Nog steeds vormen zij die namens ‘God’ censuur eisen een van de ergste gevaren voor de vrijheid, zo benadrukken organisaties als de International Humanist and Ethical Union en Reporters without Borders steeds weer. Via sociale media wordt een ongenadige hetze gevoerd tegen aanhangers van het vrije woord en zeventig landen kennen wetten die godslastering strafbaar stellen. Critici die de geëiste religieuze correctheid weigeren te accepteren lopen het risico van lange gevangenisstraffen en zelfs de doodstraf.

En de redactie van Charlie Hebdo? Die wordt nog steeds streng bewaakt. Meer dan de helft van de opbrengst van het blad gaat naar beveiliging. Niet voor niets waarschuwt uitgever Riss dat de vrijheid van meningsuiting steeds meer verwordt tot een luxe product dat slechts weinigen zich kunnen permitteren.
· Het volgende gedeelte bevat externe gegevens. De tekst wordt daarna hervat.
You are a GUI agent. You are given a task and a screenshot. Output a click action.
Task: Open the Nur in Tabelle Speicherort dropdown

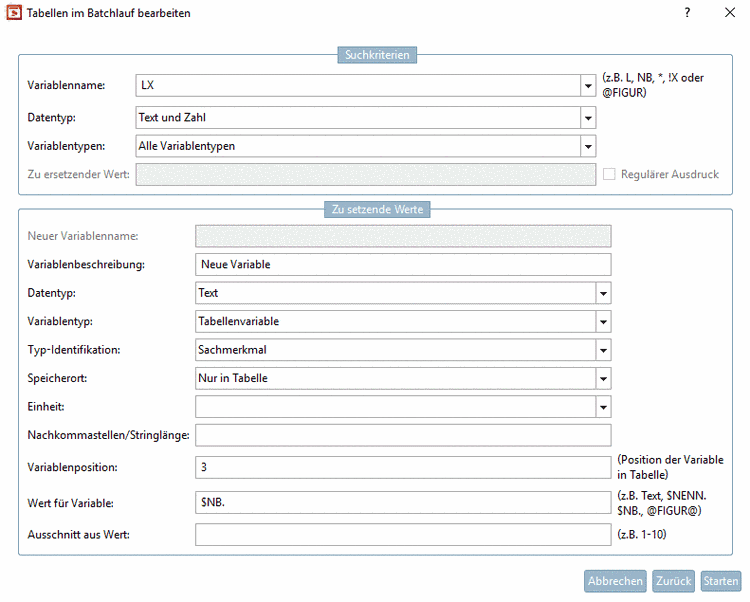pos(602,379)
Heb ík mijn roman in alle vrijheid kunnen schrijven? Ik denk niet dat ik die vraag nog hoef te beantwoorden. Mijn roman Pleisterplaats Belleville zou in woordkeus, beeld en uitwerking van thema’s anders hebben uitgepakt als de gruwel van Charlie Hebdo en de vloek van religieuze censuur er niet waren geweest.

Peter Lenssen is schrijver. Zijn roman Pleisterplaats Belleville verscheen onlangs bij uitgeverij In de Knipscheer. Hij werd genomineerd voor de Halewijnprijs 2018.